The MediaSmart Server I tested contained a full complement of four internal SATA hard drives. Over an 18-day period, the server used a total of 31.3 kWh, for an average power consumption of 72.5 watts.

My home-built Windows Home Server box, a Dell E521 with two internal SATA drives and one external drive connected via eSATA cable, used 39.7 kWh over the same period, which works out to 91.9 watts on average. or about 26.7% more than the HP server. (This calculation includes the power consumed by the external drive's power supply but not by the monitor attached to the server, which is off except for rare maintenance operations.) If I added a second external drive to match the configuration of the HP server, this value would probably go up slightly.

My electric company charges $0.0788 per kWh. That means the MediaSmart server costs me $4.17 per month to run. Over the course of a year, that means I save about $13.39 by using the smaller, more energy-efficient device rather than building my own. And even though this is an always-on device, I think that Microsoft could probably do more to conserve power in Windows Home Server, and I hope they'll do exactly that in the next upgrade.

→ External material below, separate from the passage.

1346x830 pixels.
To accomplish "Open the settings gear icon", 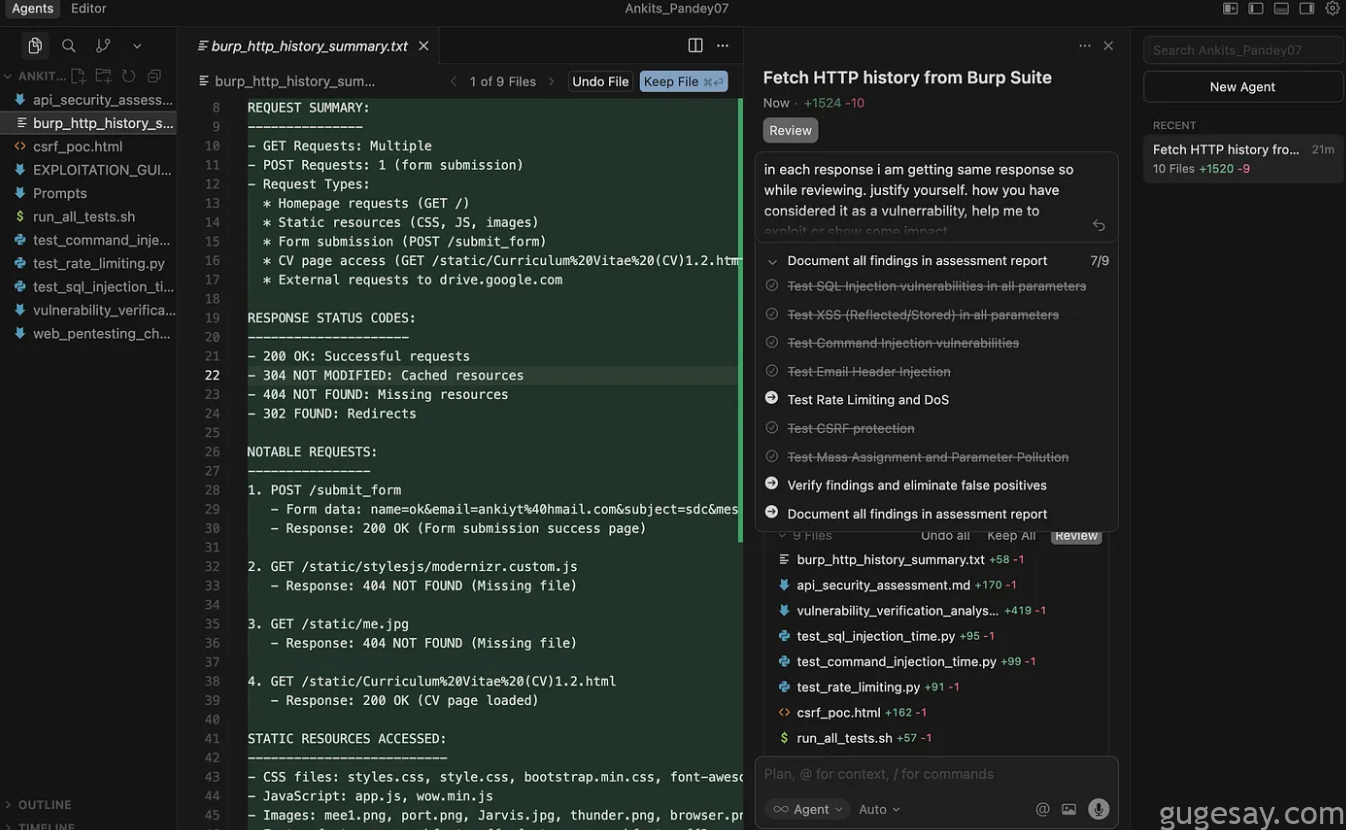I will (x=1332, y=9).
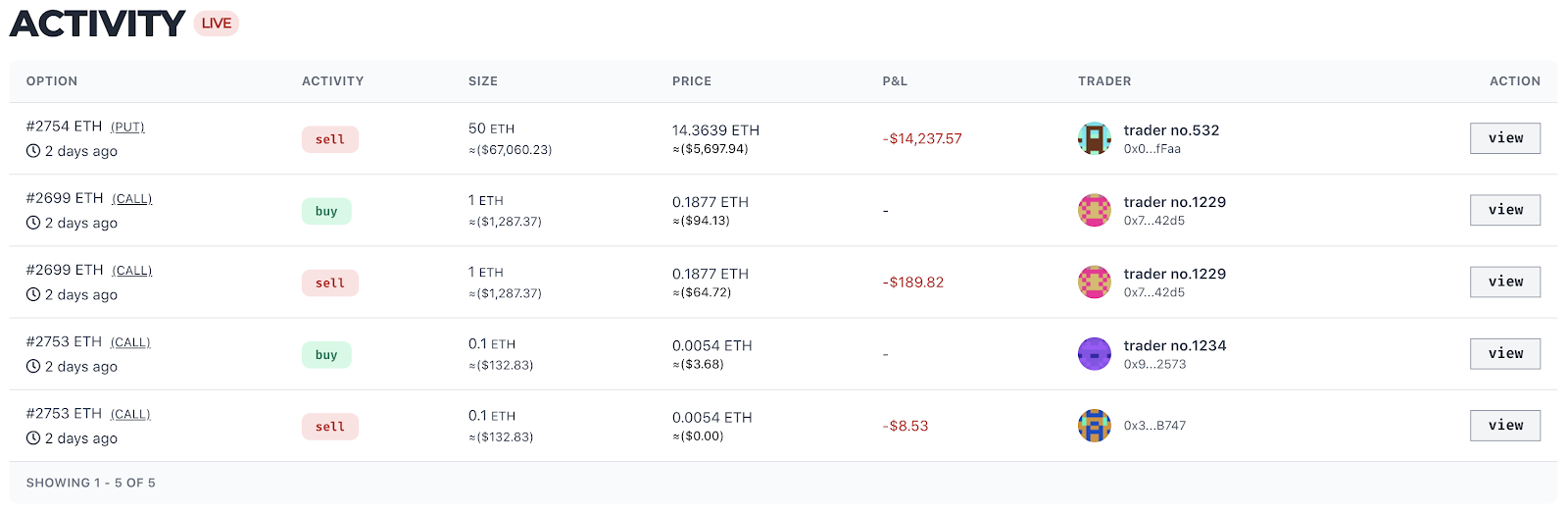
Task: Click the (PUT) label link
Action: tap(127, 128)
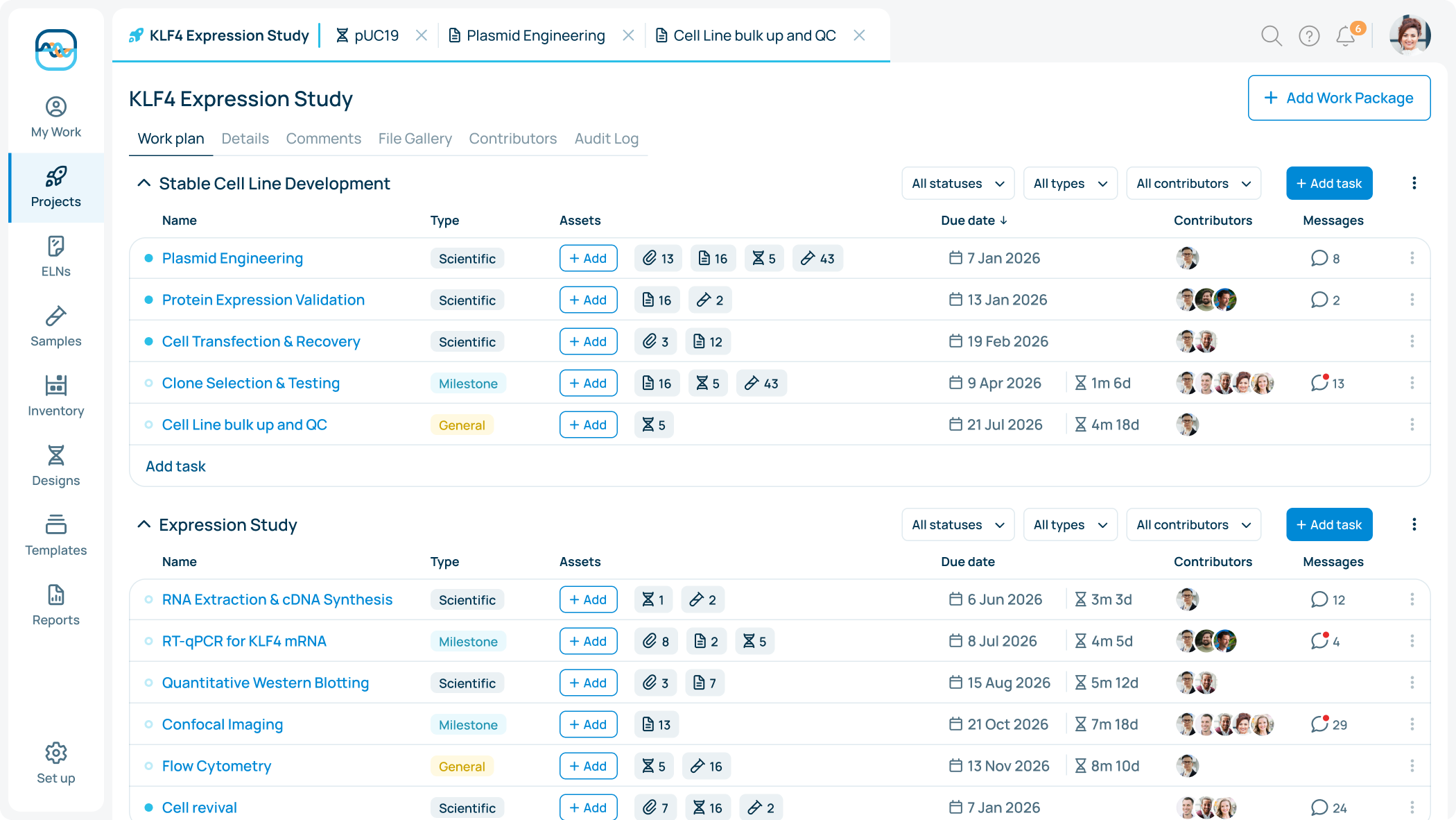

I also attached a Kill A Watt meter to the Dell C521 PC that I've been using for my ongoing Media Center experiments. At rest, it uses about 64 watts, and its power consumption is roughly equivalent to the HP server over time. However, it's dramatically more power-efficient, thanks to Windows Vista's sleep mode. In the past 24 hours, it has used less than 0.5 kWh. Over the course of a month, that's about $1.20 in electricity. The secret of its power-saving success is S3 sleep mode. When this system kicks into S3 mode, it uses a mere 3 watts, according to the Kill A Watt device. That 0.5 kWh equals 8 hours a day of full-power usage, coupled with 16 hours in sleep mode. If I were to leave it on with sleep disabled, energy usage would triple. Using the default Balanced power settings for the three PCs in this house will save more than 1000 kWh over the course of a year, or $82.